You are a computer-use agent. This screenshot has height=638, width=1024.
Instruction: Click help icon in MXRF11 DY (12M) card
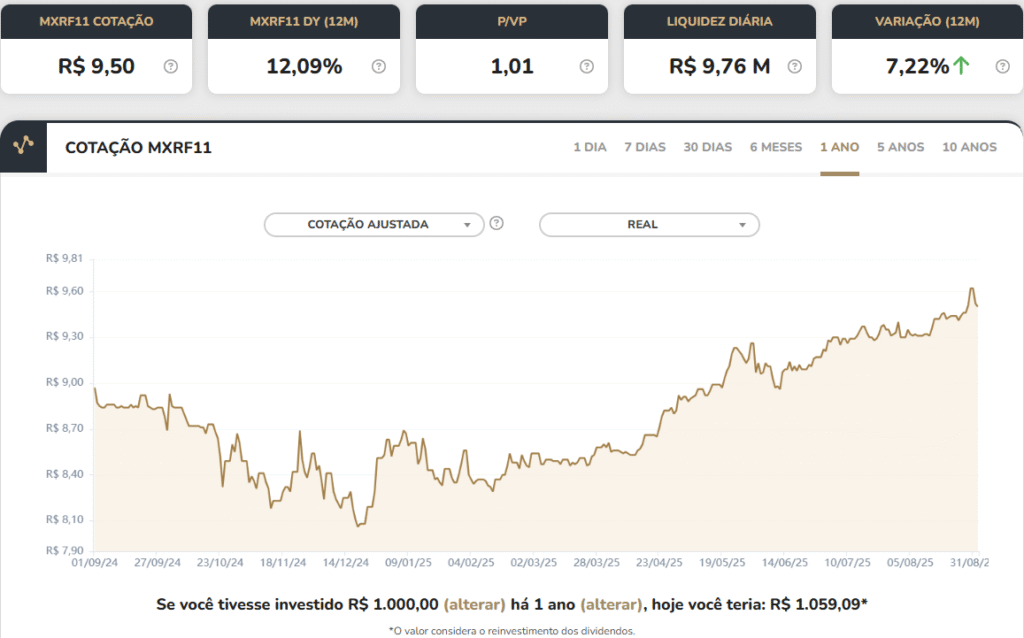tap(378, 67)
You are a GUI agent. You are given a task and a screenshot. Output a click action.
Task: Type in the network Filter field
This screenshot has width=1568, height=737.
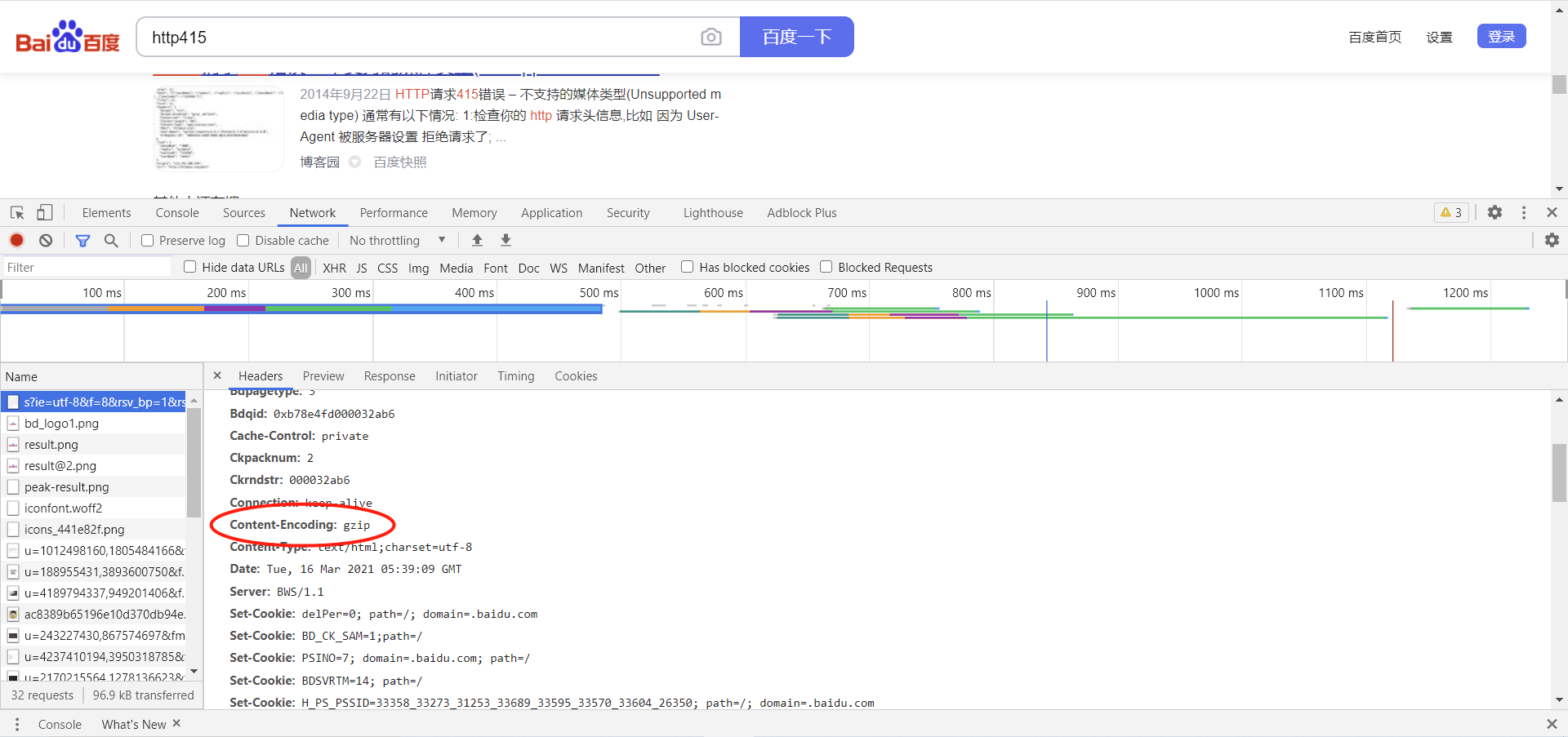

> **DIRECTIONS**: Look above for the line containing "Task: Type in the network Filter field", then retype it and each line after it to the end of the records, exactly and without pictures.

> **WRITTEN RESPONSE**:
Task: Type in the network Filter field
This screenshot has width=1568, height=737.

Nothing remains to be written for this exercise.